Paul Auster: City of glass (1987, Penguin Books) 4 stars

Review of 'City of glass' on 'Goodreads'

5 stars

Astounding. Read it in one sitting (or rather standing. I found it's easier to concentrate reading when I'm leaning on the door frame and occasionally gazing outside to look at the plants and the sky.) It's exhilarating to finally finish reading something after being in a reading slump these past few months.

The theme that is immediately apparent is that of the double. Doppelgangers, aliases, that whole thing. The discussions about the words are interesting. The Paul Stillman character was interesting. One of the main character's discussions with Peter Stillman reminded me of that episode in Garcia Marquez's 'Cien Anos ...' (R.I.P.) where the people were stricken by the sickness of forgetting. The episode about the child suffering for the greater good reminds me of the story 'Those Who Walk Away from Omelas' by Le Guin.

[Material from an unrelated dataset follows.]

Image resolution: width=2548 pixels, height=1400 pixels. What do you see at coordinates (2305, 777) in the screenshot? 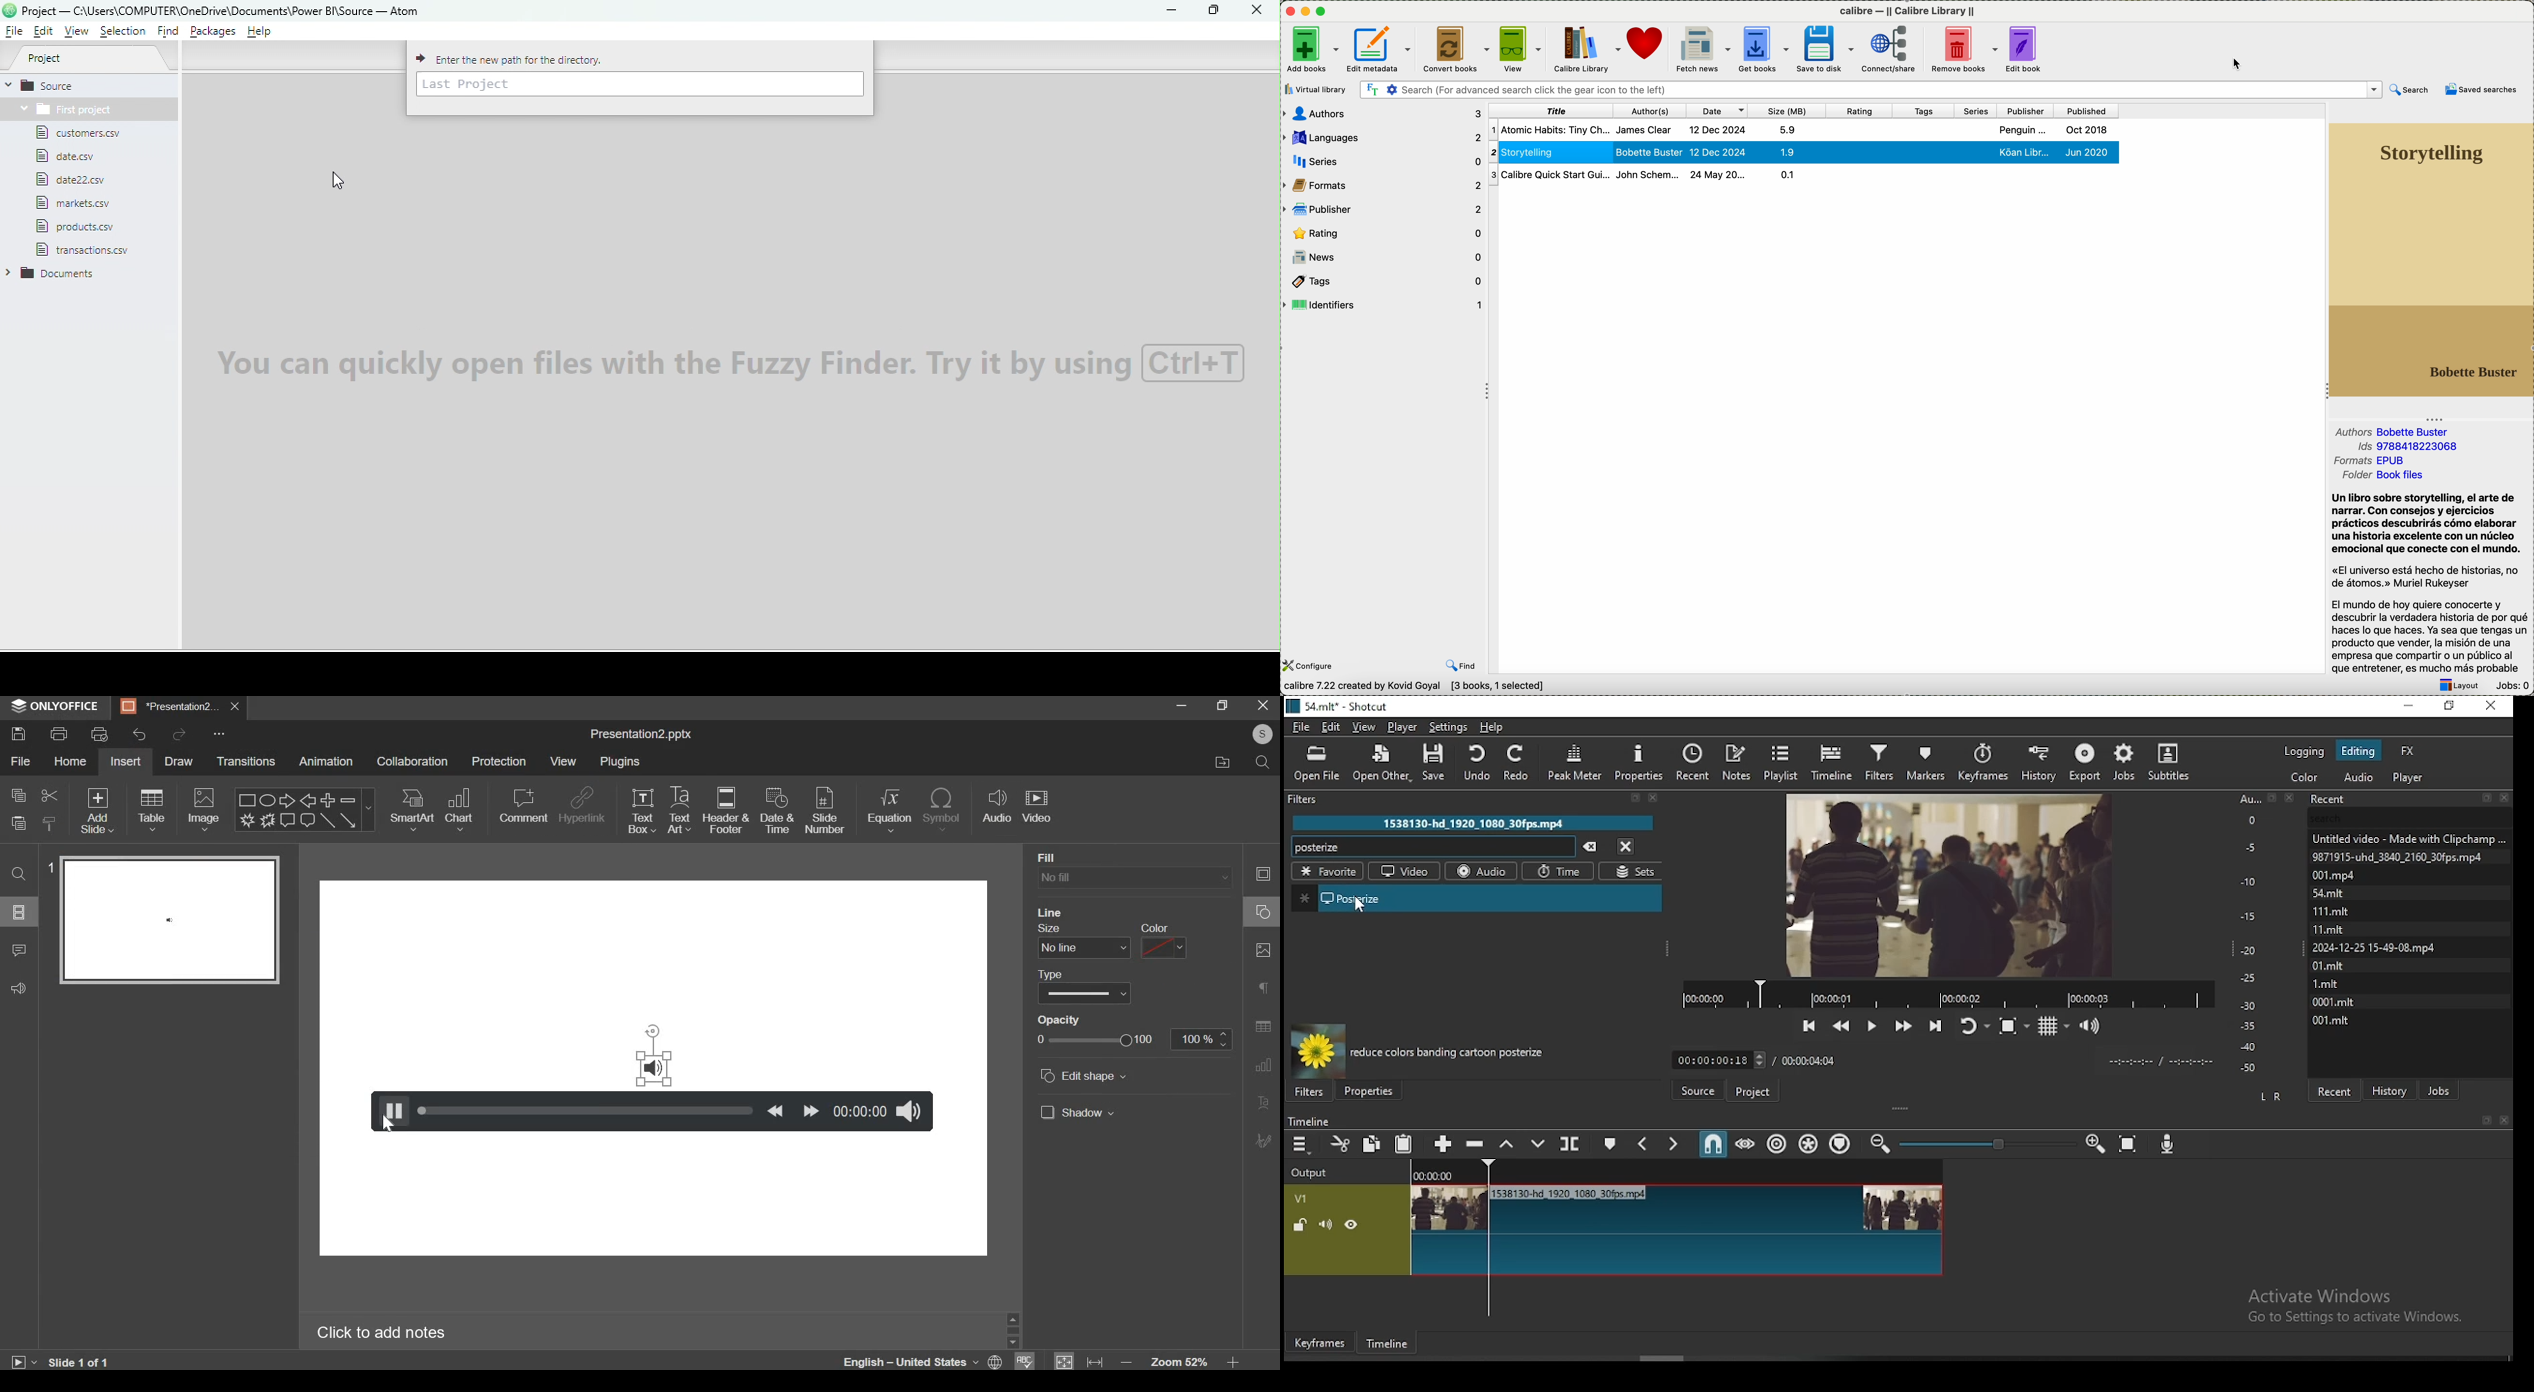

The episode where the character tried to minimize his eating to focus more on the job, reminded me of Kafka's 'A Hunger Artist.' Keeping up with the theme of the double is the structure of the book itself. Paul Auster writes a book about an author (Daniel Quinn) who writes detective stories under an alias, who somehow gets hired by a woman, who assumed he was a detective named Paul Auster (again the whole double thing). And it gets crazier from there.

Overall the story very much lived up to the hype I've been reading about. This is the second story of his I've read after Moon Palace.